Litiges contractuels
Publié le 10 juillet 2013 - Mis à jour le 3 août 2017
Focus

L’articulation entre les référés précontractuels et contractuels contre des marchés à procédure adaptée semblait avoir été rendue intelligible depuis l’arrêt Grand Port maritime du Havre en 2011. Or, depuis cette date, d’autres arrêts bien moins remarqués du Conseil d’État et de cours administratives d’appel, sont venus certes compléter l’état du droit mais aussi rendre plus complexe la question.

Sont en cause les confusions possibles, mais à éviter, entre les conditions de cumul des actions précontractuelle et contractuelle et les conditions de nullité de la passation dans ces mêmes procédures de référé, tandis que sont en jeu la construction et la conclusion d’un marché public exempt de risques juridiques.

À cet effet, il est nécessaire de distinguer quels sont les cas où le juge du référé contractuel peut être saisi (I) et quels sont les cas où il peut prononcer la nullité de la procédure de passation (II).

I. La saisine du juge du référé contractuel

Le référé contractuel est une création récente de l’ordonnance du 7 mai 2009 issue de la directive Recours de 2007, visant à combler les vides laissés par le référé précontractuel. Cette procédure est régie par les articles L. 551-13 et s. du Code de justice administrative (CJA).

Le législateur a prévu deux régimes de saisine du juge du référé précontractuel, même si un trait est commun. La procédure du référé contractuel est une procédure subsidiaire. Elle n'est ainsi accessible qu’aux personnes qui, y ayant intérêt et s'estimant lésées par un manquement aux règles de publicité et de mise en concurrence, n'ont pas pu saisir le juge du référé précontractuel ou si la décision de celui-ci a été privée d'effets.

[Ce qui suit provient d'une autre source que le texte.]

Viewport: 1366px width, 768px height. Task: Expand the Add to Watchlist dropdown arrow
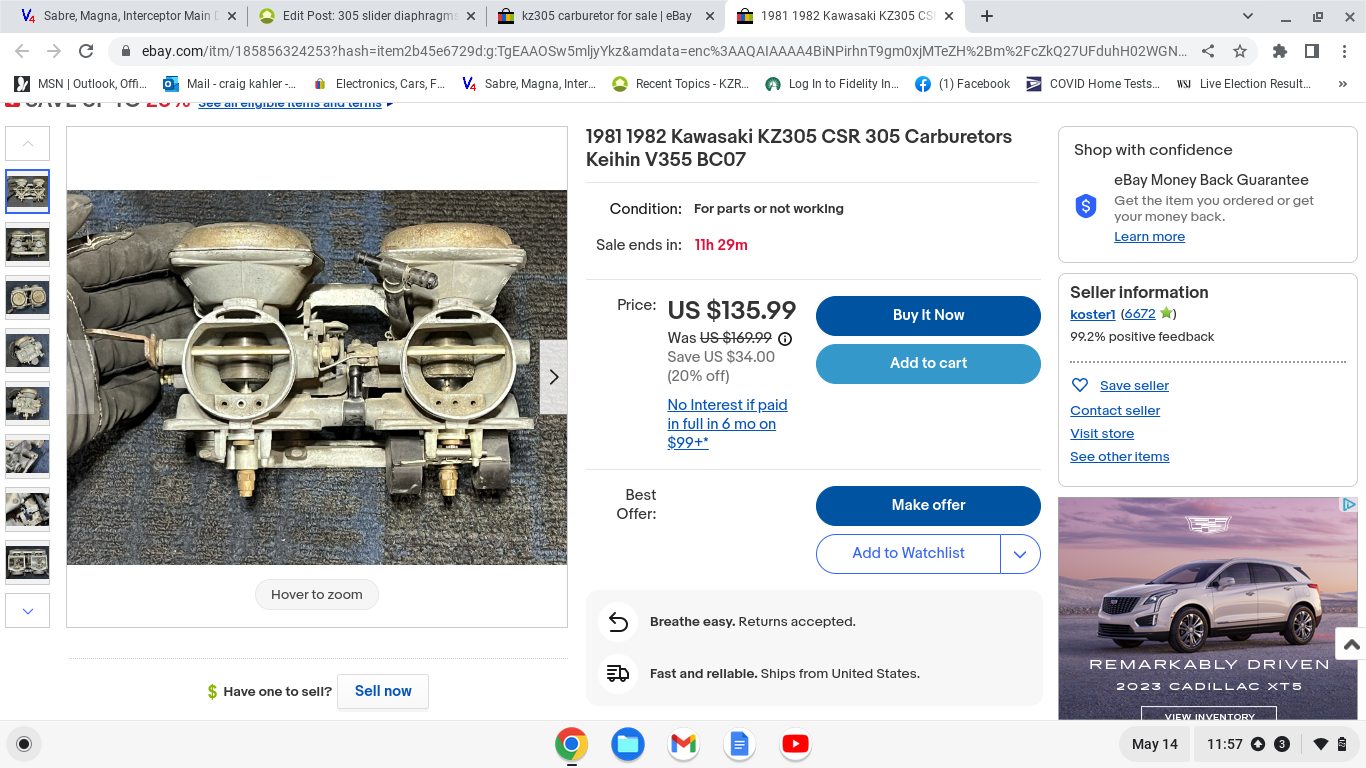(1020, 554)
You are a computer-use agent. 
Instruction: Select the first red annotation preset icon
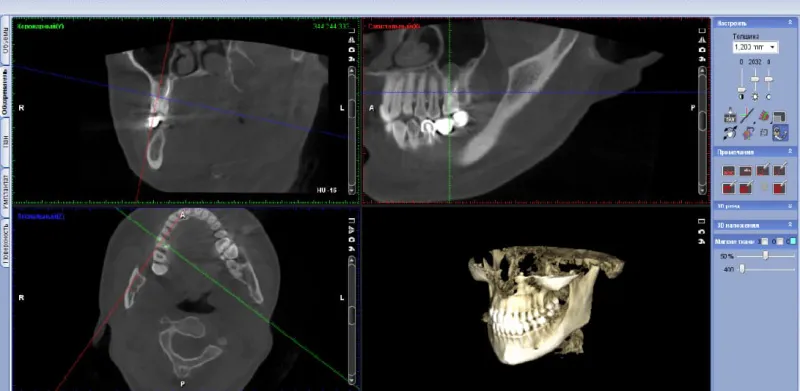[x=729, y=170]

Le premier régime concerne les procédures de passation qui imposent des obligations de publicité particulières à la fin du contrat. Dans un tel cas, le régime est assez simple et se rapproche de celui du référé précontractuel. Le candidat évincé peut saisir le juge dès lors que le pouvoir adjudicateur ou l'entité adjudicatrice n'ont pas respecté les règles de publicité et de mise en concurrence.

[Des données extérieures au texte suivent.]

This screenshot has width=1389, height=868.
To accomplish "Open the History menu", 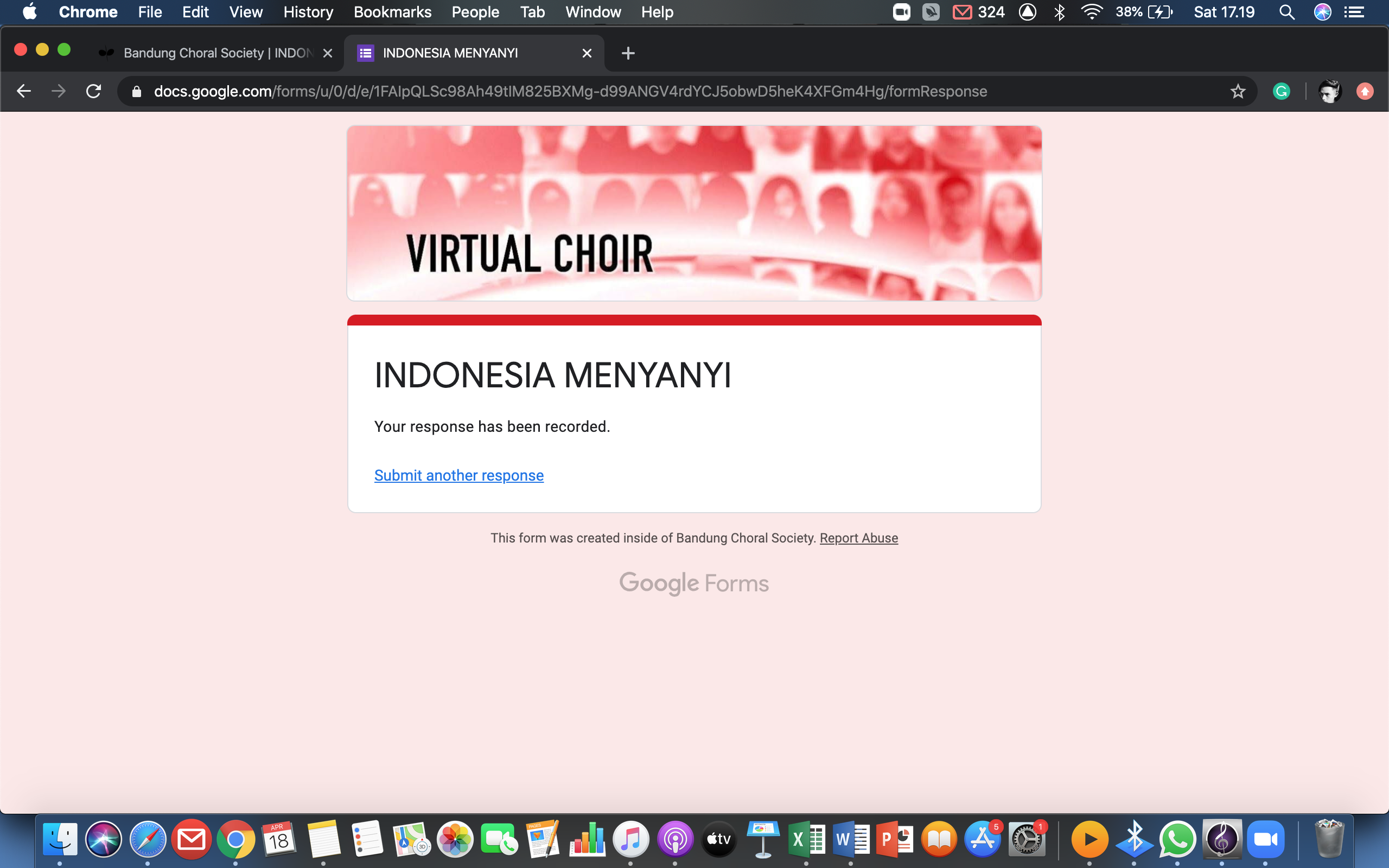I will point(308,12).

Le second régime, qui pose le plus de problèmes et également celui sur lequel le juge se penche le plus souvent, touche aux procédures de passation non formalisées (pour les marchés passés selon les articles 28, 76 et 78 du Code des marchés publics). En effet, le référé précontractuel ne peut pas être utilisé, selon l'article L. 551-15 du CJA, à l'encontre de contrats dont la procédure de passation :

  • ne comprend pas une obligation de publicité préalable, mais au cours de laquelle le pouvoir adjudicateur a annoncé son intention de conclure et a respecté un délai de onze jours ;
  • comprend une obligation de publicité préalable mais pas une obligation de notification de l'attribution aux candidats non retenus... et que le pouvoir adjudicateur a malgré tout notifié l'attribution à ses candidats évincés ;
  • est celle des marchés dits « d'accord-cadre et de système d'acquisition dynamique » et que le pouvoir adjudicateur a notifié aux candidats sa décision d'attribution tout en s'abstenant pendant au moins seize jours de conclure le contrat.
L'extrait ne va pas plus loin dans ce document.